Saat inipun banyak kita temukan orang-orang yang memiliki kemampuan yang sangat baik dalam bidang keilmuan tertentu dengan hanya mengenyam pendidikan informal atau tidak sampai meraih gelar dan ijazah. Mereka mampu menunjukkan kiprah dan karya yang sangat bermanfaat ditengah umat.
Garis merahnya adalah niat, tekad, dan kesungguhan yang kuat menjadi hal penting bagi seseorang untuk menghasilkan sesuatu yang memuaskan. So, mari luruskan niat serta kuatkan tekad dalam bersungguh-sungguh mencari ilmu, baik melalui jalur formal atau informal semata-mata karena ibadah.
Apalagi saat ini berbagai kemudahan dalam belajar dapat kita rasakan dengan adanya teknologi dimana kemudian proses pendidikan itu terasa lebih santai sebab bisa diikuti dimanapun dan dalam kondisi apapun. Sehingga kondisi ini jangan sampai mengurangi esensi dari proses pendalaman ilmu pengetahuan.

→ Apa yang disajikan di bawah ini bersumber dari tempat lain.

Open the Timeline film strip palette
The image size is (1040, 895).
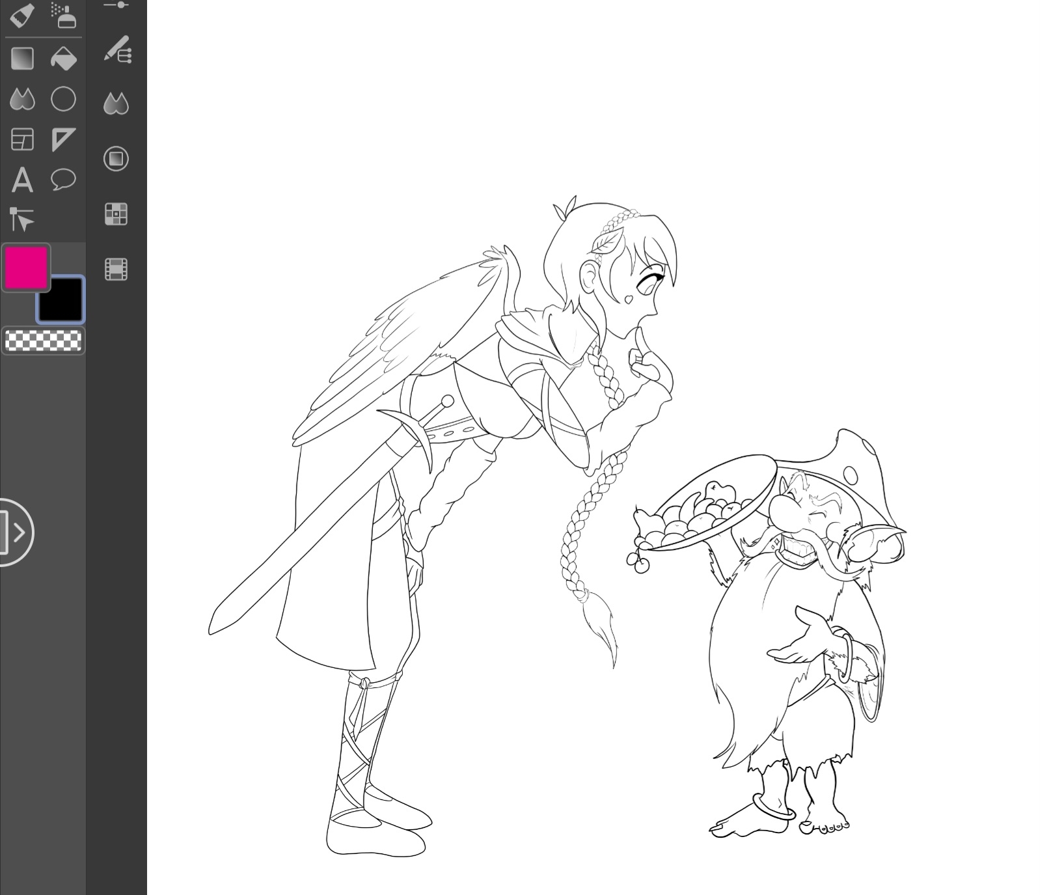click(x=116, y=269)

Kesungguhan menjadi titik tekan sebab selain kewajiban belajar untuk melepaskan diri dari kejahilan, kita juga memiliki tugas untuk menyampaikan atau mendidik (ta'lim) sebagaimana tema tagline "Semua Murid Semua Guru" dalam acara pesta pendidikan yang diselenggarakan oleh Kemendikbud pada tahun 2016 silam, bahwa semua kita adalah kaum pembelajar yang dituntut untuk terus belajar disaat yang sama kita juga adalah seorang guru yang memiliki kewajiban untuk menyampaikan ilmu.
Gelar dan Ijazah adalah bentuk apresiasi fisik yang simbolik dari proses belajar yang kita lalui. Namun kemampuan holistik, skil praktis, kecakapan konfrehensif, pikiran progresif, kepribadian yang responsif, serta spiritual yang aktif menjadi hal penting untuk dimiliki dari proses belajar dan inilah sejatinya substansi dari proses tersebut. Selamat Berjuang.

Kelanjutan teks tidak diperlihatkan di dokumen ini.